Need a vacation but can’t afford it? Check out these ‘staycation’ ideas

Musicians' Assistance Program

Volume CX, No. 7/8July, 2010

Cindy Green, LCSW

Summertime and the living is…well, maybe not so easy. Times are still tough and planning a low-budget summer vacation can be a real challenge.

Finding time to relax and recharge is important but how do you plan time off without feeling like you’re digging into a hole of debt? Consider a stay at home vacation – a staycation!

There are countless affordable activities and events to take advantage of in and around New York City and summer is the perfect time to explore, slow down and let go of some stress.

Pack your towel, sunscreen and beach book and hop a train to one of the beautiful nearby beaches with easy-to-plan day trips.

Taking the train is relaxing and allows you to avoid all the traffic.

Try heading west to the popular Jersey Shore on New Jersey Transit.

For just $15, you can take the train to Manasquan Station where you will find beautiful beaches and outdoor cafés.

The Long Island Railroad can get you to Jones Beach for about $10.

The beaches are beautiful. And after the sun sets, stick around for some great Jones Beach concert. This year’s roster features some great classic bands including Rush, Chicago and Sting.

For the spiritually minded, consider going to the beach on an overcast day – it’s less crowded and a quiet beach is the perfect place for some meditation.

Museums are great for a stay-at-home vacation and New York City has lots of them.

If you’re like most New Yorkers, you probably talk about going to a museum but never walk through the door.

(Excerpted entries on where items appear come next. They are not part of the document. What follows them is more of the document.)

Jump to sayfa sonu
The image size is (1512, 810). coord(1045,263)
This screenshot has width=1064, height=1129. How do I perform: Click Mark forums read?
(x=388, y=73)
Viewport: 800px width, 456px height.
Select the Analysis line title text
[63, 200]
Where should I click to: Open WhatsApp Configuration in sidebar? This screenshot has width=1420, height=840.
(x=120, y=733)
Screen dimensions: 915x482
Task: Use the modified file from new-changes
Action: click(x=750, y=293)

The summer is the perfect time to break that habit and explore what’s right in your backyard.

Check out the dinosaurs at the Museum of Natural History.

The admission is a suggested donation of $15, but here’s an open secret: you can gain admission by donating whatever contribution you can afford.

The same is true for the Metropolitan Museum of Art.

Keep in mind that some of the lesser-known museums all offer free admission – like the Forbes Magazine Galleries, the Museum at the Fashion Institute of Technology, or the National Museum of the American Indian.

(For a true staycation attitude, during any museum visit, try to slow your pace and consciously take some extra time to really observe each work of art or exhibition.)

Other NYC attractions offer free admission one day per week, like the Brooklyn Botanical Garden and the Bronx Zoo.

The Internet is an amazing resource for all kinds of free or low cost activities around the city.

Two good sites are and

This latter offers a great list of free entertainment throughout Manhattan and, for a small fee, you can be a member, which entitles you to discounts and access to concerts and performances and other exclusive events.

A sampling of events for the weekend of July 10 includes free walking tours, kayaking on the Hudson, a Music Memorabilia show and Shakespeare in the Park.

Also, is a site designed to help you stay inspired and active during the recession.

It features free and extremely low-cost events in categories that include museums, lessons/classes, food/drink and even services.

Both of these sites also offer relaxation events like yoga and meditation.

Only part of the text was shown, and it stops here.